### Document extract

Speaker
Description
Dielectrons are an exceptional tool to study the evolution of the medium created in heavy-ion collisions. In central collisions, the energy densities are sufficient to create a quark-gluon plasma (QGP). Thermal e$^{+}$e$^{-}$ pairs with invariant masses around 1.5 GeV/$c^{2}$ can be used to estimate the early average temperature of the QGP.
At LHC energies, the cross section of heavy-flavour (HF) production is large and correlated HF hadron decays dominate the dielectron yield for invariant masses above 1.1 GeV/$c^2$. Their contribution is modified in the medium compared to elementary collisions to an unknown extent, leading to large uncertainties in the subtraction of known hadronic sources. Alternatively, a topological separation based on the larger decay length of HF hadrons of the order of $c\tau \approx 100-500\;\mu$m, can be utilised to disentangle them from the contribution of thermal dielectrons originating from the primary vertex. To classify these pairs, machine learning (ML) algorithms can be applied to capture the complex multidimensional correlations in the tracking parameters.
In this poster, ML techniques to classify dielectron sources based on their decay topology with the ALICE detector will be presented for simulated Pb--Pb collisions at $\sqrt{s_{\text{NN}}}=5.02$ TeV. Their performance will be compared to the established analysis on the distance-of-closes approach (DCA) to the primary vertex. Finally, the way these ML techniques could be incorporated in future dielectron analysis will be discussed.
| Category | Experiment |
|---|---|
| Collaboration (if applicable) | ALICE |

### Stored records

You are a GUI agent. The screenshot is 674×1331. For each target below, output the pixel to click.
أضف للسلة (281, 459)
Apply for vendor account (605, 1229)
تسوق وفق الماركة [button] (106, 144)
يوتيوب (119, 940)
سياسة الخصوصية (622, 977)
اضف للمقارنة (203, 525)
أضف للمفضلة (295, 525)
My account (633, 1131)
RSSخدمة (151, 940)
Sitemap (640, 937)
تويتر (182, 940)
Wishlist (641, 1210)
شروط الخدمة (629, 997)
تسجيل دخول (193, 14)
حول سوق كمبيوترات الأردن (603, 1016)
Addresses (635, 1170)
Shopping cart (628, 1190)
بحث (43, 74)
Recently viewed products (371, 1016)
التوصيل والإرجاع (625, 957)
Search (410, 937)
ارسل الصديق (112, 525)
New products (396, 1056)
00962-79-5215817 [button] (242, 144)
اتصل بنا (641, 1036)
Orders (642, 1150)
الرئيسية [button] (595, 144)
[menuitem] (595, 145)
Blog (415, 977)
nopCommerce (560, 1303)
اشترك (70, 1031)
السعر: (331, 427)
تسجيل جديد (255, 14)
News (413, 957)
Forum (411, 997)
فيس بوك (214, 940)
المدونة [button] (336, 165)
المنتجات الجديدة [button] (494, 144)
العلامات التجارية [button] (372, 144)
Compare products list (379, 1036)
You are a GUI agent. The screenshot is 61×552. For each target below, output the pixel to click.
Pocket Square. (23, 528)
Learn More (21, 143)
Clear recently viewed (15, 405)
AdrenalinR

### Exercise brief
According to the dielectron poster description, above what invariant mass do correlated heavy-flavour hadron decays dominate the dielectron yield at LHC energies? The listing has no connection to the dielectron poster description.

### Answer to this exercise
Above 1.1 GeV/c².